**** DATA TO PROCESS ****
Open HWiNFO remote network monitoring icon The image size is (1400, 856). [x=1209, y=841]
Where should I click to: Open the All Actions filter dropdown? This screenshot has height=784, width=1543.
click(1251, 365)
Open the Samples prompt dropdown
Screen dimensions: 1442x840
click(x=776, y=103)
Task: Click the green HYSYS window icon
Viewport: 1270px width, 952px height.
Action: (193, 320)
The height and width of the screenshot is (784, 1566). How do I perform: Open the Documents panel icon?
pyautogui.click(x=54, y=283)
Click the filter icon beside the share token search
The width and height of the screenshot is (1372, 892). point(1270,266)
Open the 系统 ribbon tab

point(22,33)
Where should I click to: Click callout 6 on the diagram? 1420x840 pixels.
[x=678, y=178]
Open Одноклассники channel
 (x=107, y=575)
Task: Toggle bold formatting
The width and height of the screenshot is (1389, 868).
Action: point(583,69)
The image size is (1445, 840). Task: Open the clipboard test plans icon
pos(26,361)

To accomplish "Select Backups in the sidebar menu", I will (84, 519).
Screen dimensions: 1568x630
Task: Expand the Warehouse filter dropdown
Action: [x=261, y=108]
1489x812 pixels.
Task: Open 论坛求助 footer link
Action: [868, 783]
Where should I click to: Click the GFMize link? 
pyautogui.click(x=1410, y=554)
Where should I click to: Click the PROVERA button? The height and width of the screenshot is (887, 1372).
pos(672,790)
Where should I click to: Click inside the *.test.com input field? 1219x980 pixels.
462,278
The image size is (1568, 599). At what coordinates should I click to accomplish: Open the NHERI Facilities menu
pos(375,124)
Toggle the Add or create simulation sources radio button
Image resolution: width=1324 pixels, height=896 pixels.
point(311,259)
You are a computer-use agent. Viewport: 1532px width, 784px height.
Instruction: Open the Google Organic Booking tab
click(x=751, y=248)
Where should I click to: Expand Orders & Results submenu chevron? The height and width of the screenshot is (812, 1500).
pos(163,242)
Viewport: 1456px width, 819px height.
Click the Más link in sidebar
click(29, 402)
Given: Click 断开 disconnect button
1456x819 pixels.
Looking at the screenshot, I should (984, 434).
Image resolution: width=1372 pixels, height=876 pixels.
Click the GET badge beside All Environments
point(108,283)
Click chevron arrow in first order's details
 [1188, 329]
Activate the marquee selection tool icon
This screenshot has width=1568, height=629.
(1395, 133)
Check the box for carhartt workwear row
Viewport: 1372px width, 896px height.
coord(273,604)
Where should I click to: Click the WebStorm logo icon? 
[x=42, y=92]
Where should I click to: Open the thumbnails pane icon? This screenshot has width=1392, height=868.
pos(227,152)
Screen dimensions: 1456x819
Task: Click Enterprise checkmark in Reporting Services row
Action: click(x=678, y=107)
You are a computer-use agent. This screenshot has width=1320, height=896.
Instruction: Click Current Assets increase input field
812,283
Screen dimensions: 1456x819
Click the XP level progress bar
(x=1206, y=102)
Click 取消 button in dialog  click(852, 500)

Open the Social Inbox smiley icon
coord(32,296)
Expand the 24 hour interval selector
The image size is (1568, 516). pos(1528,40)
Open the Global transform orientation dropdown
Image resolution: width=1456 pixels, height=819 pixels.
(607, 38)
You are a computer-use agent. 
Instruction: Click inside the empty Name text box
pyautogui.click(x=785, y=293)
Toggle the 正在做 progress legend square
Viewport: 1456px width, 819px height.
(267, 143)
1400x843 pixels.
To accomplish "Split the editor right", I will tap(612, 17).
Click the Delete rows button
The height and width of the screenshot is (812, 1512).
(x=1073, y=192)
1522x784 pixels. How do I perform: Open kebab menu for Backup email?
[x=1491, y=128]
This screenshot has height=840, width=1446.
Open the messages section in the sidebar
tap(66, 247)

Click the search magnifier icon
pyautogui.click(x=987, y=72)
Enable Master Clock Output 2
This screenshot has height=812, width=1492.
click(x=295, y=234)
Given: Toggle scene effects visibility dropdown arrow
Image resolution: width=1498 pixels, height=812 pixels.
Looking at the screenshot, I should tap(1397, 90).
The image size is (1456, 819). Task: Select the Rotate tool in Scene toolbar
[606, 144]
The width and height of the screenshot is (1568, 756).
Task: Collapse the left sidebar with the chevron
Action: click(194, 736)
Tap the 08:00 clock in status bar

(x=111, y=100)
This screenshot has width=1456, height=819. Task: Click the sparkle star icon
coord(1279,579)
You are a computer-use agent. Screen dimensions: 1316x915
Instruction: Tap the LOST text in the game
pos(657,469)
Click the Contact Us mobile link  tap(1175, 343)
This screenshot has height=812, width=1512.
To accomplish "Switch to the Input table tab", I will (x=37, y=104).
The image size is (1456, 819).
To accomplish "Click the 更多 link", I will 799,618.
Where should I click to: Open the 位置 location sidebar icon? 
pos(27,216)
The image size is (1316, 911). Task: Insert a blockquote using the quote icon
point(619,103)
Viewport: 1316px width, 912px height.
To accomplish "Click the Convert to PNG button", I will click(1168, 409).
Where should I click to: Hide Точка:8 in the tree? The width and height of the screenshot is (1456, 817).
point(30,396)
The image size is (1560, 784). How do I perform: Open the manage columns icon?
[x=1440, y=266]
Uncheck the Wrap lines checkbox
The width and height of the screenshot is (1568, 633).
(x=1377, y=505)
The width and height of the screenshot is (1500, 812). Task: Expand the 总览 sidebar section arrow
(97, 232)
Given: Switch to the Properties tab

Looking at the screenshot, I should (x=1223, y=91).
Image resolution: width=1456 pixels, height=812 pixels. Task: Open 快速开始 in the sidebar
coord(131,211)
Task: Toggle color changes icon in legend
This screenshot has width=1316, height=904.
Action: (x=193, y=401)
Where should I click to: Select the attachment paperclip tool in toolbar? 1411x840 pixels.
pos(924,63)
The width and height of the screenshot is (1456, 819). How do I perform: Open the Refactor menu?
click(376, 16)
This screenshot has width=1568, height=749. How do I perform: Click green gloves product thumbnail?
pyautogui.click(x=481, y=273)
****
▸ **WORK REQUEST**
All the material above should be copied word for word.

▸ **WRITTEN SOLUTION**
Open HWiNFO remote network monitoring icon The image size is (1400, 856). [x=1209, y=841]
Where should I click to: Open the All Actions filter dropdown? This screenshot has height=784, width=1543.
click(1251, 365)
Open the Samples prompt dropdown
Screen dimensions: 1442x840
click(x=776, y=103)
Task: Click the green HYSYS window icon
Viewport: 1270px width, 952px height.
Action: (193, 320)
The height and width of the screenshot is (784, 1566). How do I perform: Open the Documents panel icon?
pyautogui.click(x=54, y=283)
Click the filter icon beside the share token search
The width and height of the screenshot is (1372, 892). point(1270,266)
Open the 系统 ribbon tab

point(22,33)
Where should I click to: Click callout 6 on the diagram? 1420x840 pixels.
[x=678, y=178]
Open Одноклассники channel
 (x=107, y=575)
Task: Toggle bold formatting
The width and height of the screenshot is (1389, 868).
Action: point(583,69)
The image size is (1445, 840). Task: Open the clipboard test plans icon
pos(26,361)

To accomplish "Select Backups in the sidebar menu", I will (84, 519).
Screen dimensions: 1568x630
Task: Expand the Warehouse filter dropdown
Action: [x=261, y=108]
1489x812 pixels.
Task: Open 论坛求助 footer link
Action: [868, 783]
Where should I click to: Click the GFMize link? 
pyautogui.click(x=1410, y=554)
Where should I click to: Click the PROVERA button? The height and width of the screenshot is (887, 1372).
pos(672,790)
Where should I click to: Click inside the *.test.com input field? 1219x980 pixels.
462,278
The image size is (1568, 599). At what coordinates should I click to accomplish: Open the NHERI Facilities menu
pos(375,124)
Toggle the Add or create simulation sources radio button
Image resolution: width=1324 pixels, height=896 pixels.
point(311,259)
You are a computer-use agent. Viewport: 1532px width, 784px height.
Instruction: Open the Google Organic Booking tab
click(x=751, y=248)
Where should I click to: Expand Orders & Results submenu chevron? The height and width of the screenshot is (812, 1500).
pos(163,242)
Viewport: 1456px width, 819px height.
Click the Más link in sidebar
click(29, 402)
Given: Click 断开 disconnect button
1456x819 pixels.
Looking at the screenshot, I should (984, 434).
Image resolution: width=1372 pixels, height=876 pixels.
Click the GET badge beside All Environments
point(108,283)
Click chevron arrow in first order's details
 [1188, 329]
Activate the marquee selection tool icon
This screenshot has width=1568, height=629.
(1395, 133)
Check the box for carhartt workwear row
Viewport: 1372px width, 896px height.
coord(273,604)
Where should I click to: Click the WebStorm logo icon? 
[x=42, y=92]
Where should I click to: Open the thumbnails pane icon? This screenshot has width=1392, height=868.
pos(227,152)
Screen dimensions: 1456x819
Task: Click Enterprise checkmark in Reporting Services row
Action: click(x=678, y=107)
You are a computer-use agent. This screenshot has width=1320, height=896.
Instruction: Click Current Assets increase input field
812,283
Screen dimensions: 1456x819
Click the XP level progress bar
(x=1206, y=102)
Click 取消 button in dialog  click(852, 500)

Open the Social Inbox smiley icon
coord(32,296)
Expand the 24 hour interval selector
The image size is (1568, 516). pos(1528,40)
Open the Global transform orientation dropdown
Image resolution: width=1456 pixels, height=819 pixels.
(607, 38)
You are a computer-use agent. 
Instruction: Click inside the empty Name text box
pyautogui.click(x=785, y=293)
Toggle the 正在做 progress legend square
Viewport: 1456px width, 819px height.
(267, 143)
1400x843 pixels.
To accomplish "Split the editor right", I will tap(612, 17).
Click the Delete rows button
The height and width of the screenshot is (812, 1512).
(x=1073, y=192)
1522x784 pixels. How do I perform: Open kebab menu for Backup email?
[x=1491, y=128]
This screenshot has height=840, width=1446.
Open the messages section in the sidebar
tap(66, 247)

Click the search magnifier icon
pyautogui.click(x=987, y=72)
Enable Master Clock Output 2
This screenshot has height=812, width=1492.
click(x=295, y=234)
Given: Toggle scene effects visibility dropdown arrow
Image resolution: width=1498 pixels, height=812 pixels.
Looking at the screenshot, I should tap(1397, 90).
The image size is (1456, 819). Task: Select the Rotate tool in Scene toolbar
[606, 144]
The width and height of the screenshot is (1568, 756).
Task: Collapse the left sidebar with the chevron
Action: click(194, 736)
Tap the 08:00 clock in status bar

(x=111, y=100)
This screenshot has width=1456, height=819. Task: Click the sparkle star icon
coord(1279,579)
You are a computer-use agent. Screen dimensions: 1316x915
Instruction: Tap the LOST text in the game
pos(657,469)
Click the Contact Us mobile link  tap(1175, 343)
This screenshot has height=812, width=1512.
To accomplish "Switch to the Input table tab", I will (x=37, y=104).
The image size is (1456, 819).
To accomplish "Click the 更多 link", I will 799,618.
Where should I click to: Open the 位置 location sidebar icon? 
pos(27,216)
The image size is (1316, 911). Task: Insert a blockquote using the quote icon
point(619,103)
Viewport: 1316px width, 912px height.
To accomplish "Click the Convert to PNG button", I will click(1168, 409).
Where should I click to: Hide Точка:8 in the tree? The width and height of the screenshot is (1456, 817).
point(30,396)
The image size is (1560, 784). How do I perform: Open the manage columns icon?
[x=1440, y=266]
Uncheck the Wrap lines checkbox
The width and height of the screenshot is (1568, 633).
(x=1377, y=505)
The width and height of the screenshot is (1500, 812). Task: Expand the 总览 sidebar section arrow
(97, 232)
Given: Switch to the Properties tab

Looking at the screenshot, I should (x=1223, y=91).
Image resolution: width=1456 pixels, height=812 pixels. Task: Open 快速开始 in the sidebar
coord(131,211)
Task: Toggle color changes icon in legend
This screenshot has width=1316, height=904.
Action: (x=193, y=401)
Where should I click to: Select the attachment paperclip tool in toolbar? 1411x840 pixels.
pos(924,63)
The width and height of the screenshot is (1456, 819). How do I perform: Open the Refactor menu?
click(376, 16)
This screenshot has width=1568, height=749. How do I perform: Click green gloves product thumbnail?
pyautogui.click(x=481, y=273)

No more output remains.